» Input

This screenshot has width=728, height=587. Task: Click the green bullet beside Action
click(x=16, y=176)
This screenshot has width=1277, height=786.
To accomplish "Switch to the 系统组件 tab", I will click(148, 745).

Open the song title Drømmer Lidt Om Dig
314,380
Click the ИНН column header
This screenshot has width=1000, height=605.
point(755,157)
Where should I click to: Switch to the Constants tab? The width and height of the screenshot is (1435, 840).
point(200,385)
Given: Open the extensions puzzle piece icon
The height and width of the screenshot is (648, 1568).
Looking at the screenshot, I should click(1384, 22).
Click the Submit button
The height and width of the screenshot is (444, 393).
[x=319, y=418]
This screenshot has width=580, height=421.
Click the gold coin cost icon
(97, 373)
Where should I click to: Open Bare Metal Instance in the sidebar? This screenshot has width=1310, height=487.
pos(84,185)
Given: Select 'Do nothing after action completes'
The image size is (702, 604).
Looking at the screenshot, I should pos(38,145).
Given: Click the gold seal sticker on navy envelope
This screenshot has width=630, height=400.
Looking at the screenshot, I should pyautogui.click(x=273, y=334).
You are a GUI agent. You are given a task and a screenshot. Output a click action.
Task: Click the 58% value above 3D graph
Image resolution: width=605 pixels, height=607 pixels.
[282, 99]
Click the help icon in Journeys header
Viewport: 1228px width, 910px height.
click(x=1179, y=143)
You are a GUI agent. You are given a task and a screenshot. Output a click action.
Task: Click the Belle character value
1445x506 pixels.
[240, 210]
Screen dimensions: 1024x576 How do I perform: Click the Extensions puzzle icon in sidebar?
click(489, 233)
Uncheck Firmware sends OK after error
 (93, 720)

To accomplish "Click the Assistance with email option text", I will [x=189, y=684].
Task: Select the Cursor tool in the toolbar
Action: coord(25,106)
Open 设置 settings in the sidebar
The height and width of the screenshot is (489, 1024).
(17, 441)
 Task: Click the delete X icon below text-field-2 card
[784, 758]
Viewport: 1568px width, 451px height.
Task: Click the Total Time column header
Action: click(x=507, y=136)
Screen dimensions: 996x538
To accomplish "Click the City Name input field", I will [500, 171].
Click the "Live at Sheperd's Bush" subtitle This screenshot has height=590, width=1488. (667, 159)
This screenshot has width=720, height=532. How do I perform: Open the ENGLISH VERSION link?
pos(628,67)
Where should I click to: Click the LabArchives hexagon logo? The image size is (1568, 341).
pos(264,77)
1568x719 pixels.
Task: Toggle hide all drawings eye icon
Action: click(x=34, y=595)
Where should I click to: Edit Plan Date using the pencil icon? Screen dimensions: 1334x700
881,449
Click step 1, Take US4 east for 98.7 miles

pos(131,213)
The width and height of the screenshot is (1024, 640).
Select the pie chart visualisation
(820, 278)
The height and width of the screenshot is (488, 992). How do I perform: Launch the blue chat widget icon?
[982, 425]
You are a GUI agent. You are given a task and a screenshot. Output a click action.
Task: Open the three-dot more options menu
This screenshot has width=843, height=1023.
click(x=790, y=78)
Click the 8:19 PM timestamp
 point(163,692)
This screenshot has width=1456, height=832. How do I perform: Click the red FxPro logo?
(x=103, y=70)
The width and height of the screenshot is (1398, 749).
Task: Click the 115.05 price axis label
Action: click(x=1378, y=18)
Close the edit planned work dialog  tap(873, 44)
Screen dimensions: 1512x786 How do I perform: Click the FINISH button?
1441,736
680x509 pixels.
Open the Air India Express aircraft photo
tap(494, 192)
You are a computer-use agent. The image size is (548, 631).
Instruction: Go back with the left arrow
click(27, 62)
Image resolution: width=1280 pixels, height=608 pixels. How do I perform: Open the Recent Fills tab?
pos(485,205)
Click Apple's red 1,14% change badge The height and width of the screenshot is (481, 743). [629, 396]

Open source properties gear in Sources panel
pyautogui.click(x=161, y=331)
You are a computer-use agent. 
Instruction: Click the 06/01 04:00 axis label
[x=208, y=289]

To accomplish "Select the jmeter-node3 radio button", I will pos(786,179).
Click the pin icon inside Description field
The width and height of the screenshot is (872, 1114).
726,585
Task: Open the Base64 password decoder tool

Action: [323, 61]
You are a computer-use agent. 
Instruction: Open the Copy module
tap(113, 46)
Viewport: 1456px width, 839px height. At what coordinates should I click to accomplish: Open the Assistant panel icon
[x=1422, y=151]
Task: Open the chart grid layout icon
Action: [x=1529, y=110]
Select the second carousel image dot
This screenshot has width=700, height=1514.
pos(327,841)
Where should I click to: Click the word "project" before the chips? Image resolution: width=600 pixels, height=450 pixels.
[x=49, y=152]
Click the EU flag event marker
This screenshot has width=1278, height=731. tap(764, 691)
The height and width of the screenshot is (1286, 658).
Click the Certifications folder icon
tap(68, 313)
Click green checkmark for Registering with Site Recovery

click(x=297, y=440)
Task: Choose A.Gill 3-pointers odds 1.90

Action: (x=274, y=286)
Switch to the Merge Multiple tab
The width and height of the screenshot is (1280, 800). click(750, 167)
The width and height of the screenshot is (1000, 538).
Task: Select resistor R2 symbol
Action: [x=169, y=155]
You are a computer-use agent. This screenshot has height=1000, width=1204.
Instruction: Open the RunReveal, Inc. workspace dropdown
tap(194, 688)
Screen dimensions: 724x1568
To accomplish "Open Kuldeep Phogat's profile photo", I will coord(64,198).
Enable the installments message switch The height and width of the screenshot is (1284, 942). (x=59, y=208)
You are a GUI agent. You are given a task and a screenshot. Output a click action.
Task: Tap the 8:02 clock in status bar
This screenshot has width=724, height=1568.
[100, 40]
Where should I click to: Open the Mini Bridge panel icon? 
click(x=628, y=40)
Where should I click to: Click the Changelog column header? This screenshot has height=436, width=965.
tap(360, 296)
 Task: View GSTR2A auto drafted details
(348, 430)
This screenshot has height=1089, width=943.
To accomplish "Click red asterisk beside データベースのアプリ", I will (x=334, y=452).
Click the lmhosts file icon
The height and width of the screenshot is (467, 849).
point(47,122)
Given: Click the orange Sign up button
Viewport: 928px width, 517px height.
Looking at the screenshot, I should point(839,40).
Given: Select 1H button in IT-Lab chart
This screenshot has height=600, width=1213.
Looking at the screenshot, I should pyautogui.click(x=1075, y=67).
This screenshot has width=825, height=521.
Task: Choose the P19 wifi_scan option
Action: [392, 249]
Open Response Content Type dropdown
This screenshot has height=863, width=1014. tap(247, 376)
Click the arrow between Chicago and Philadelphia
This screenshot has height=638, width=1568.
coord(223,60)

» What you are asked to do
The lines from the one containing "This screenshot has height=600, width=1213." through the end of the data are to be copied exactly, the first and last of them included.

» Response area
This screenshot has height=600, width=1213.
Looking at the screenshot, I should pyautogui.click(x=1075, y=67).
This screenshot has width=825, height=521.
Task: Choose the P19 wifi_scan option
Action: [392, 249]
Open Response Content Type dropdown
This screenshot has height=863, width=1014. tap(247, 376)
Click the arrow between Chicago and Philadelphia
This screenshot has height=638, width=1568.
coord(223,60)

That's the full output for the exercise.